> _Objective_:
In the part that opens with the line containing "Task: Click the sunset icon beside 18:00" and closes with the end of the lines, switch "Task" to "Goal" and give only that part with everything else unchanged. Leave the pictures out of your answer.

> _Task inputs_:
##########

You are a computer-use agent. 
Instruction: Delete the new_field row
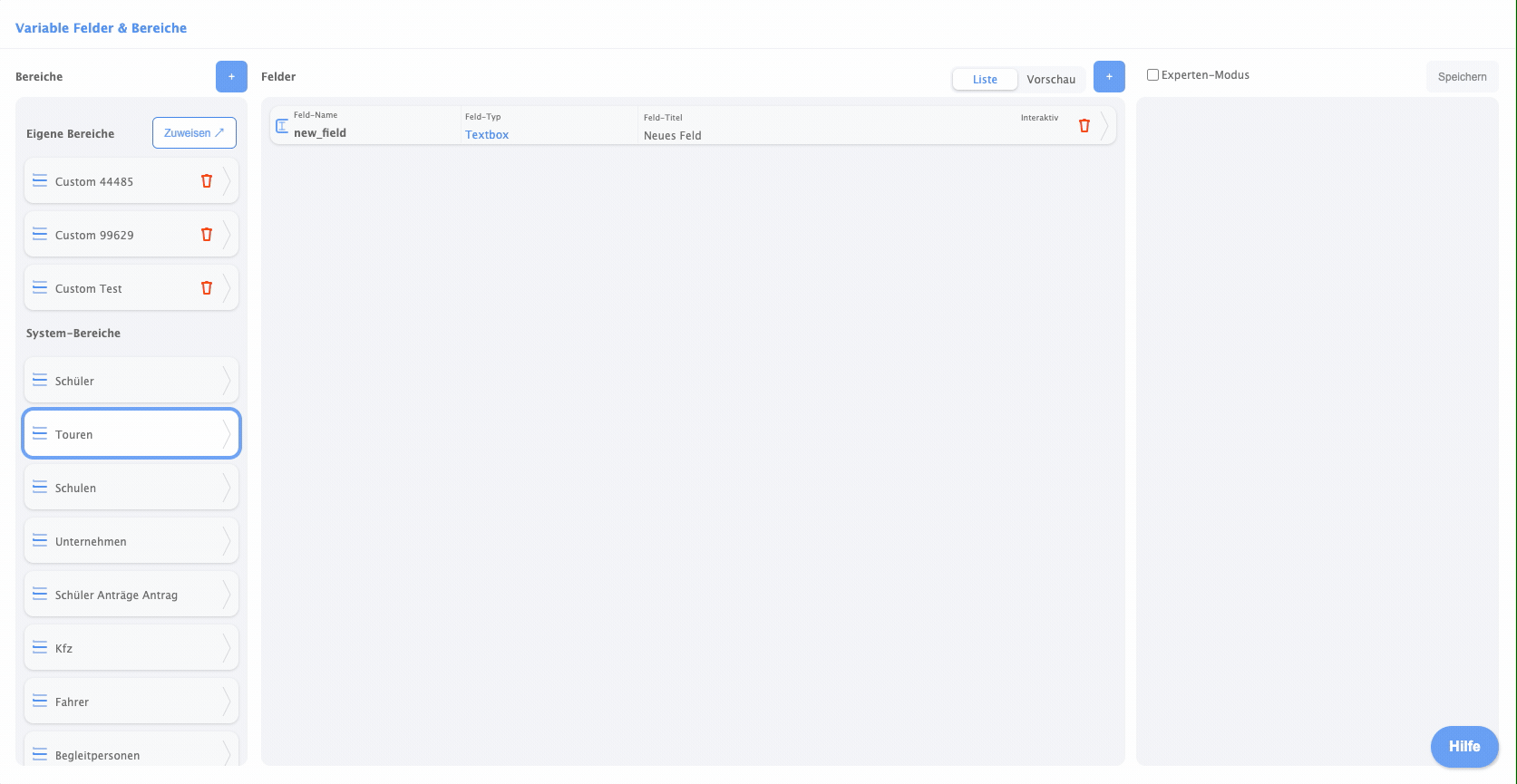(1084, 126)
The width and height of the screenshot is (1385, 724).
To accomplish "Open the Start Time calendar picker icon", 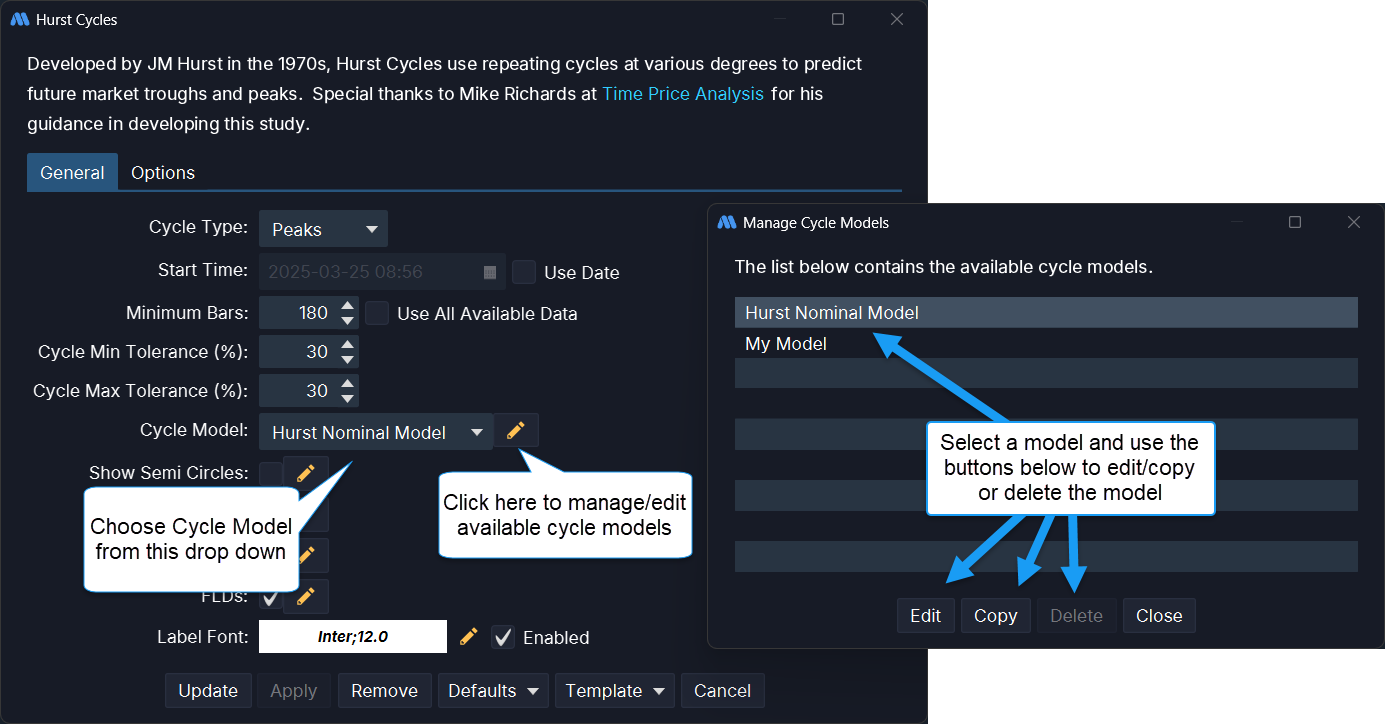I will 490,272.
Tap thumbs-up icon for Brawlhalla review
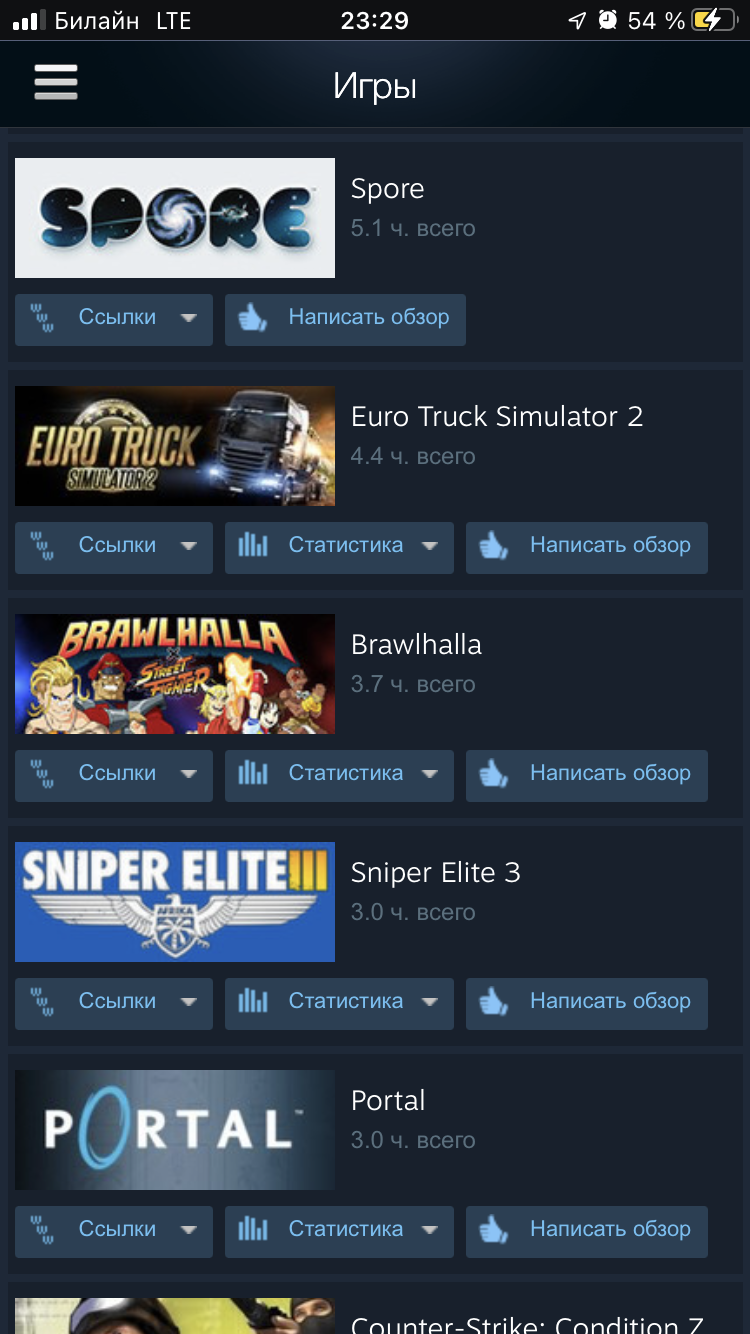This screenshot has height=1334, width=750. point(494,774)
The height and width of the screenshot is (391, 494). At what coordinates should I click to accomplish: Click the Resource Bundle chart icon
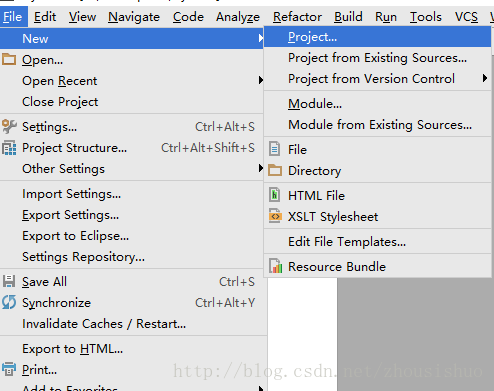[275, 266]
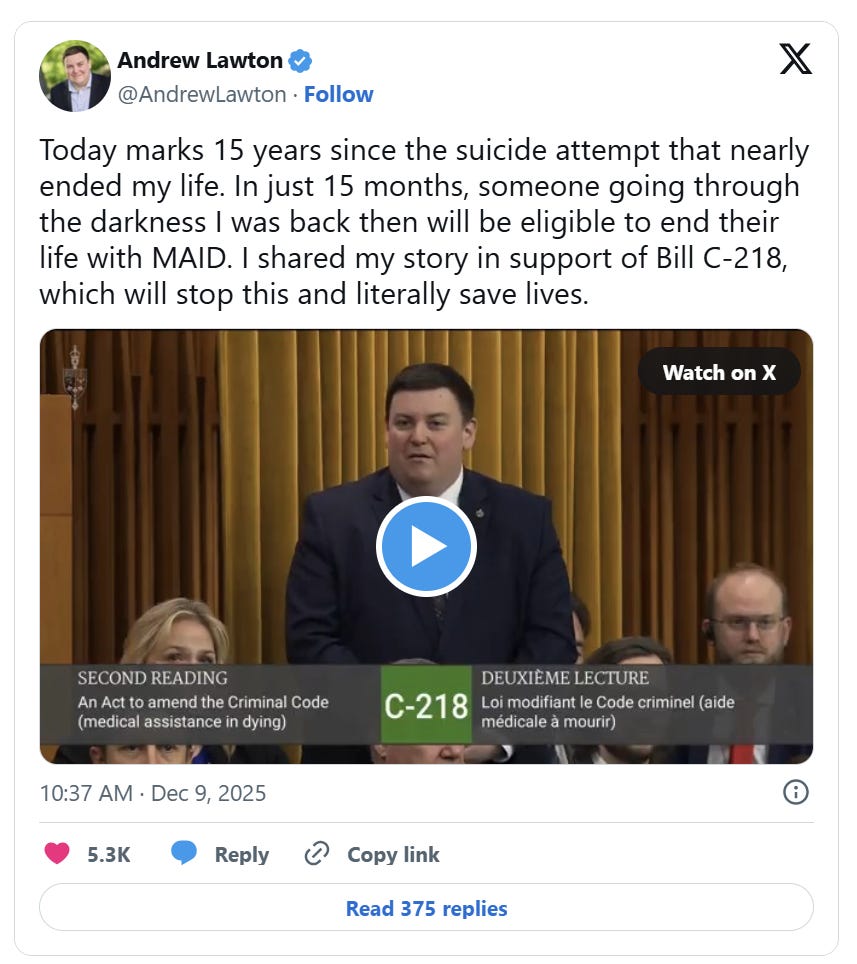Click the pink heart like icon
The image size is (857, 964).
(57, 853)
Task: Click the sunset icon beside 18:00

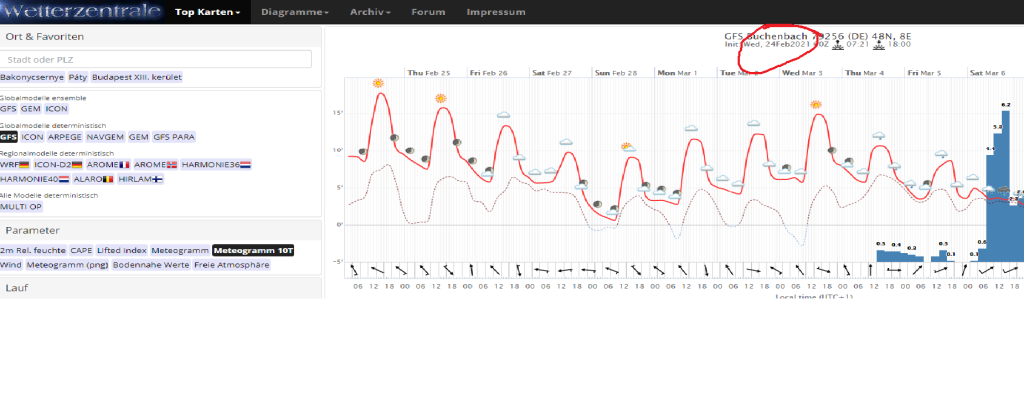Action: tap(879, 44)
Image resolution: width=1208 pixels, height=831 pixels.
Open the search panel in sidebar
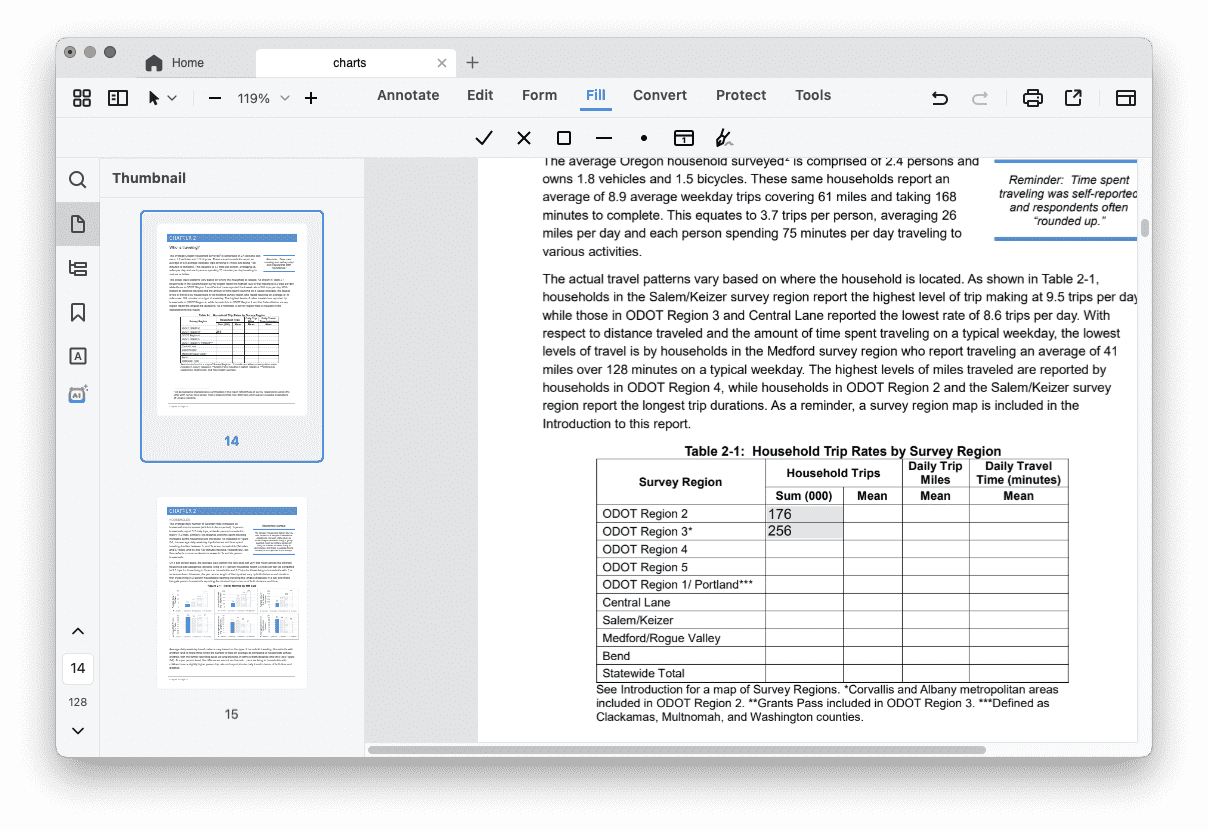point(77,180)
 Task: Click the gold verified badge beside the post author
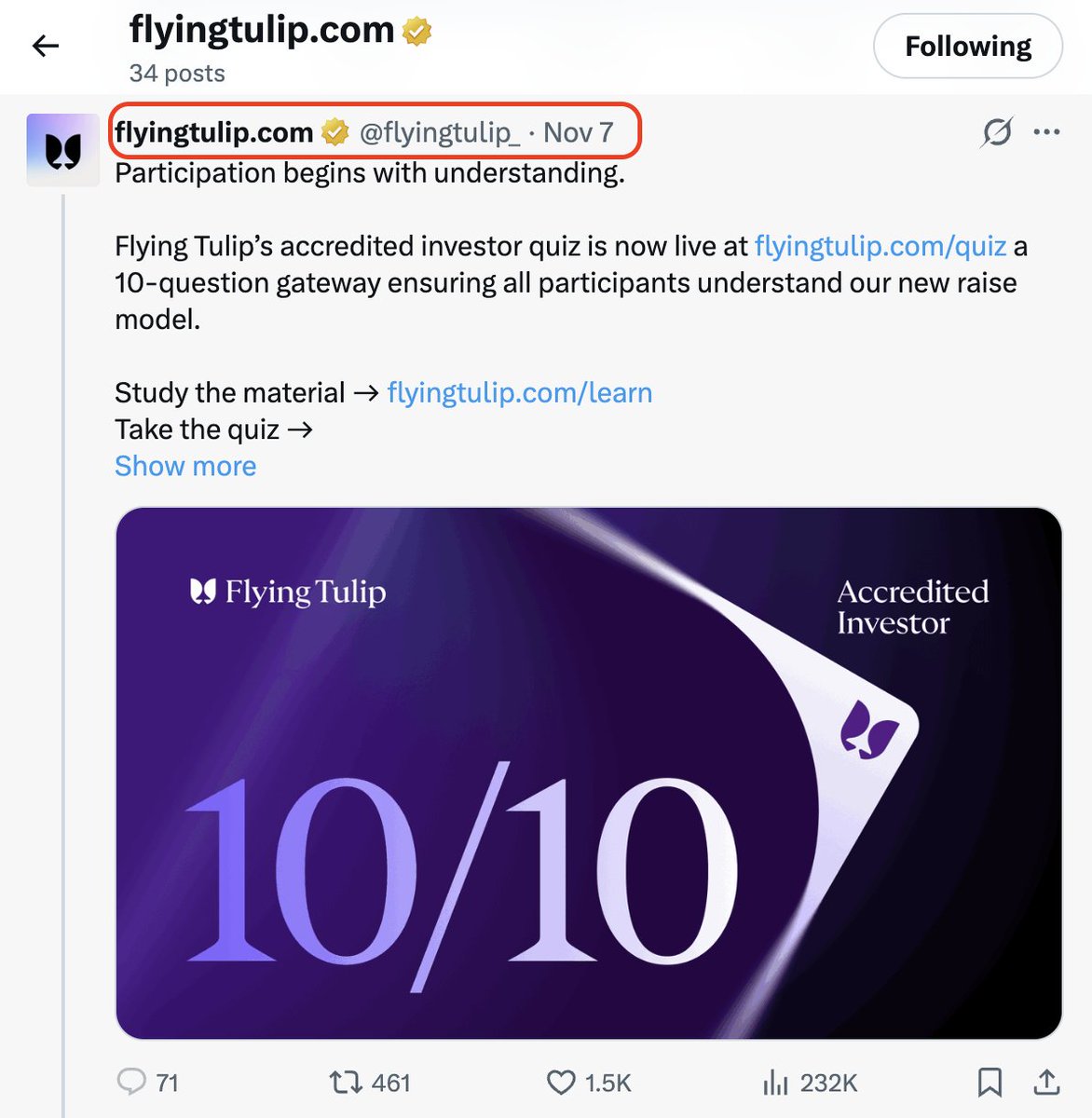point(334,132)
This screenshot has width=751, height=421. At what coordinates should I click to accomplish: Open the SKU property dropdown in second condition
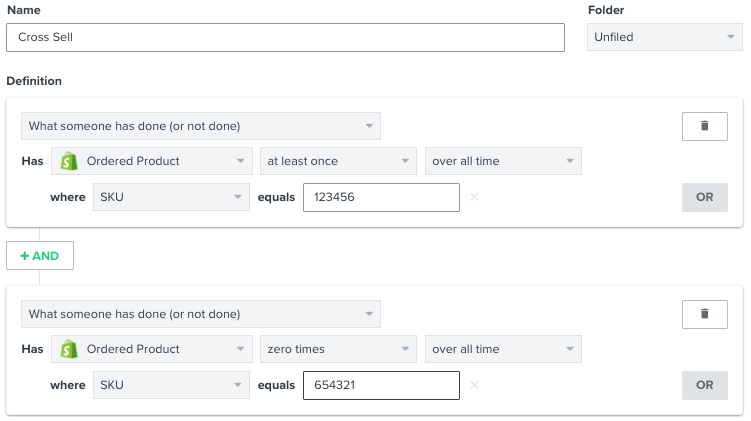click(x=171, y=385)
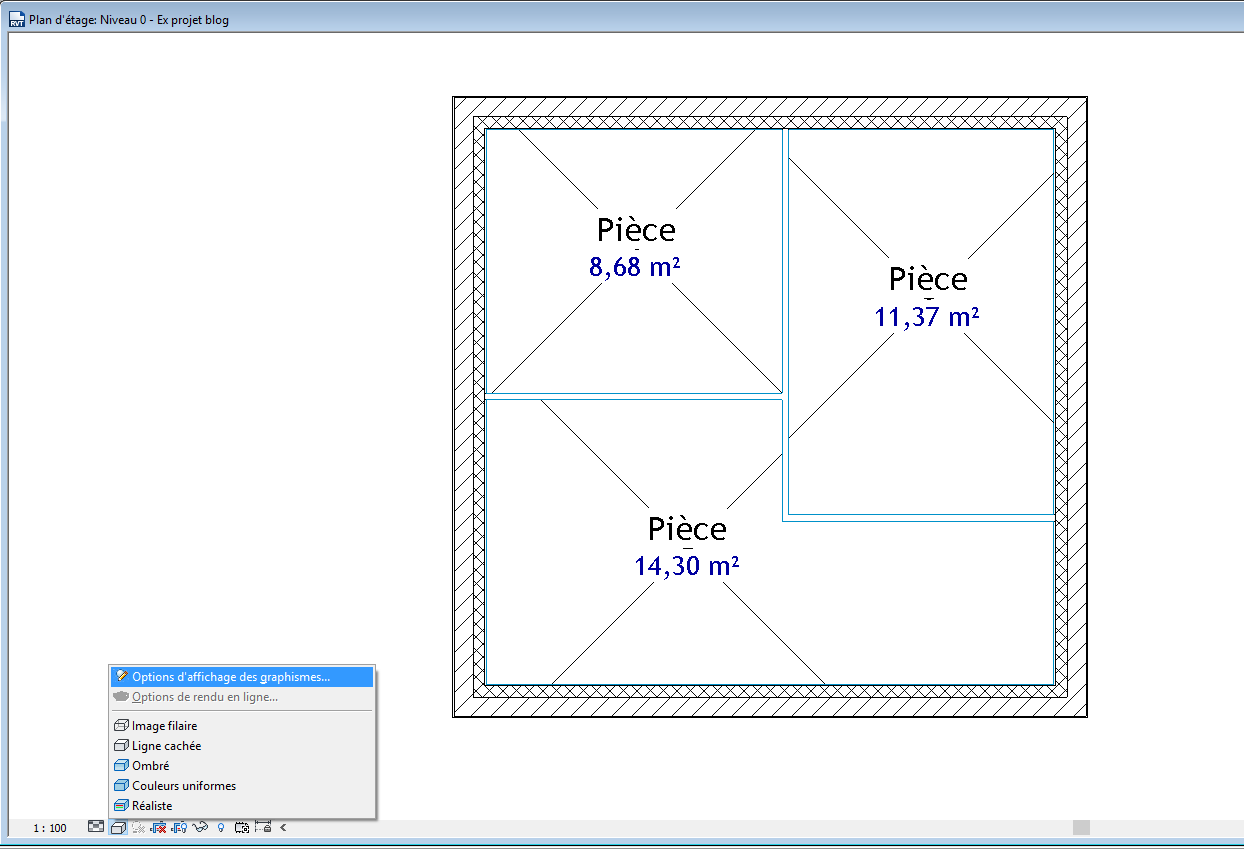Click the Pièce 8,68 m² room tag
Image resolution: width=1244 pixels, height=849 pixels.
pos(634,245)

##########

> _The response_:
Goal: Click the sunset icon beside 18:00

Action: tap(879, 44)
Image resolution: width=1208 pixels, height=831 pixels.
Open the search panel in sidebar
point(77,180)
 Goal: Click the gold verified badge beside the post author
point(334,132)
This screenshot has width=751, height=421. At what coordinates should I click to accomplish: Open the SKU property dropdown in second condition
click(x=171, y=385)
Click the Pièce 8,68 m² room tag
Image resolution: width=1244 pixels, height=849 pixels.
pos(634,245)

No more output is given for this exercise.